D’origine italienne, l’homme a vécu à Marseille puis en Italie, dans les Pouilles. Aventurier, accumulant les petits boulots, il finit par rentrer en France.

«Le routard était fatigué et a trouvé un endroit pour se reposer» dit-il.

Jean-Michel est devenu fataliste. Il fait partie de ces personnes de plus de 60 ans qui vivent sous le seuil de pauvreté et qui sont soutenues par l’association Petits Frères des Pauvres.

En France, 2 millions de personnes de plus de 60 ans vivent sous le seuil de pauvreté (1 216 € par mois pour une personne seule).

C’est l’une des conclusions du rapport 2024 de l’association Petits Frères des Pauvres qui, chaque année, fait le point sur la pauvreté des seniors et des personnes âgées.

Parmi ces personnes, plus des deux tiers (69%) ont dû se passer de chauffage, de nourriture ou de réunions au cours de l’année, faute de moyens.

Cette pauvreté des plus de 60 ans est un phénomène qui existe depuis toujours, certes, mais le souci est qu’il se développe depuis plusieurs années.

“Après s’être stabilisé pendant plusieurs années autour de 8%, le taux de pauvreté des personnes âgées augmente depuis 2015, atteignant 11% aujourd’hui et jusqu’à 18% pour les seniors vivant seuls”constate l’association des Petits Frères des Pauvres.

Personne ne devrait faire de son repas une variable de son ajustement économique.

Émilie Sarrazin

Directeur Fraternité Régionale Ouest

Dans les Pays de la Loire, l’association estime que la proportion de personnes de plus de 60 ans vivant sous le seuil de pauvreté est inférieure à la proportion nationale.

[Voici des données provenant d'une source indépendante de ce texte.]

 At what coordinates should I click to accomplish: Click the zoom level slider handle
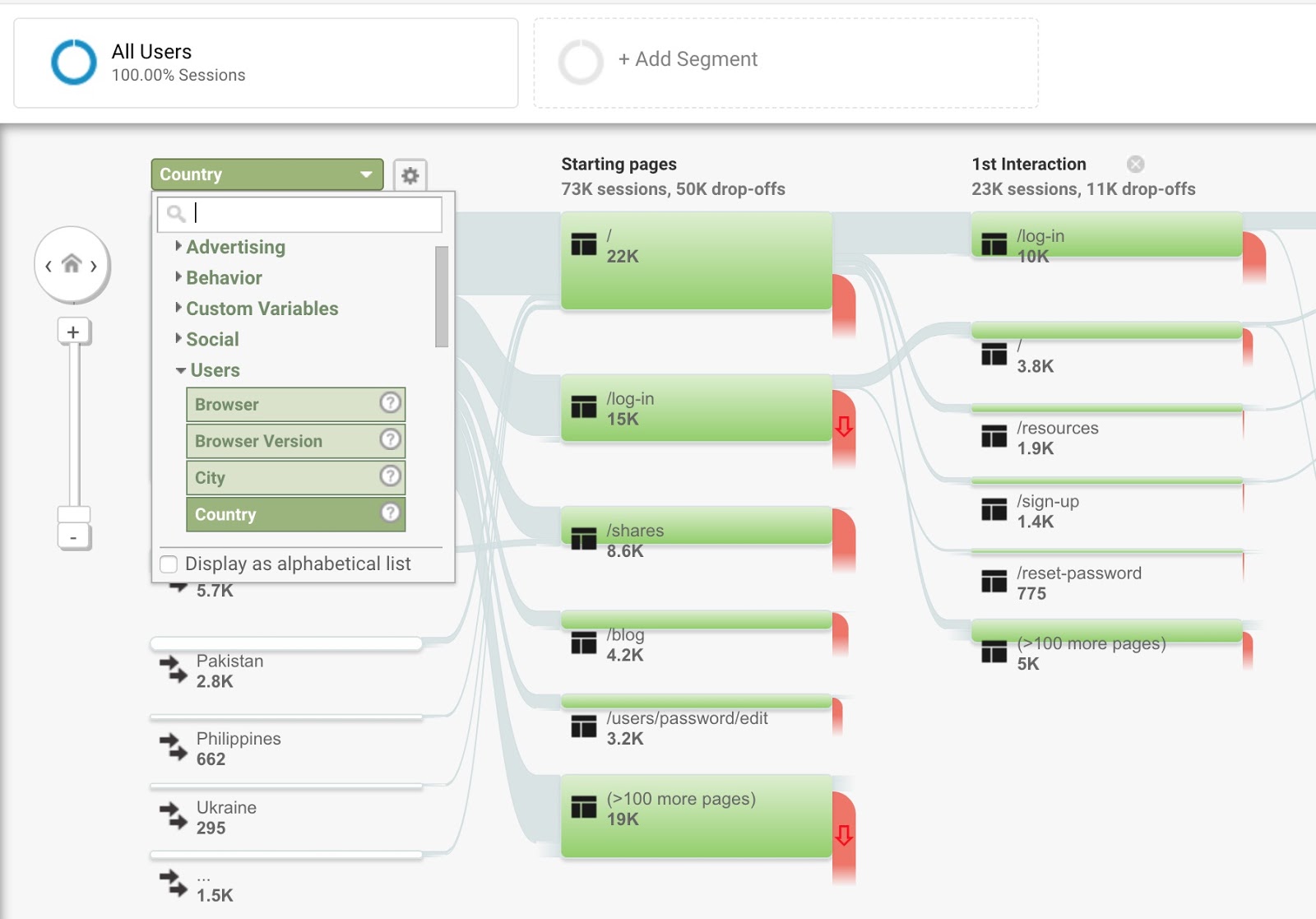(73, 514)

Mais les chiffres sont faussés par le nombre de retraités plus riches qui ont déménagé vers l’ouest.

Or, cette pauvreté est là, elle s’accroît ici aussi, mais elle n’est pas toujours visible.

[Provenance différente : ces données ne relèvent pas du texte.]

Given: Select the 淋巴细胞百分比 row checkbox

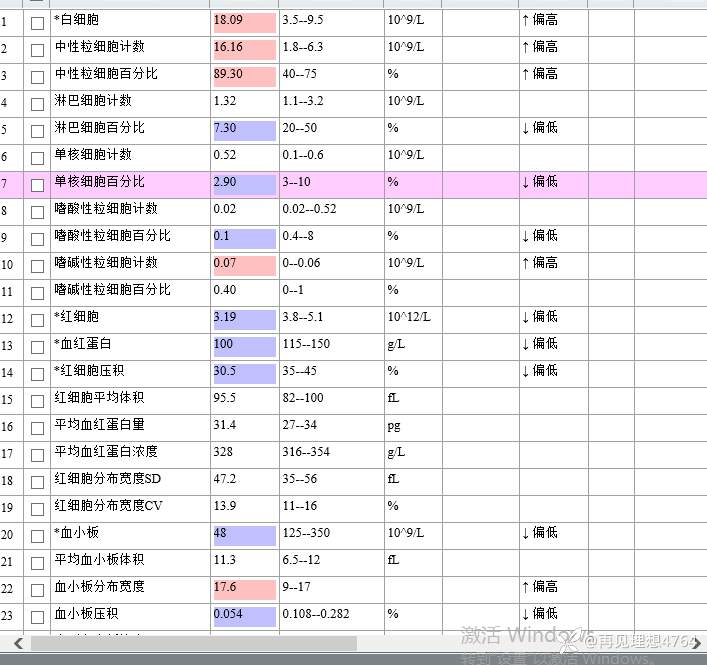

« Il y a des ruptures familiales, professionnelles, de santé, parfois les trois à la fois, explains Emilie Sarrazin, western regional director of Petits Frères des Pauvres. Il y a un isolement croissant des personnes âgées qui crée des situations précaires.»

Ceux qui dénoncent la fraude à l’aide sociale feraient bien de comparer ce chiffre avec celui des aides non réclamées, bien plus élevé.

“On s’est rendu compte que certains ne déclenchent pas tous leurs droits à la retraite, explique Emilie Sarrazin. Ne pas déclencher l’aide est une forme de résignation.»

Il y a parfois de la pudeur à ne pas évoquer sa pauvreté, mais il y a aussi les défauts d’une société de plus en plus digitalisée qui érige des murs, faisant de la demande d’aide un véritable parcours du combattant. pièges. Et il y a aussi des situations très stupides. Des problèmes d’audition, pas de mutuelle pour s’équiper en appareils et donc, impossibilité de décrocher son téléphone pour faire valoir ses droits.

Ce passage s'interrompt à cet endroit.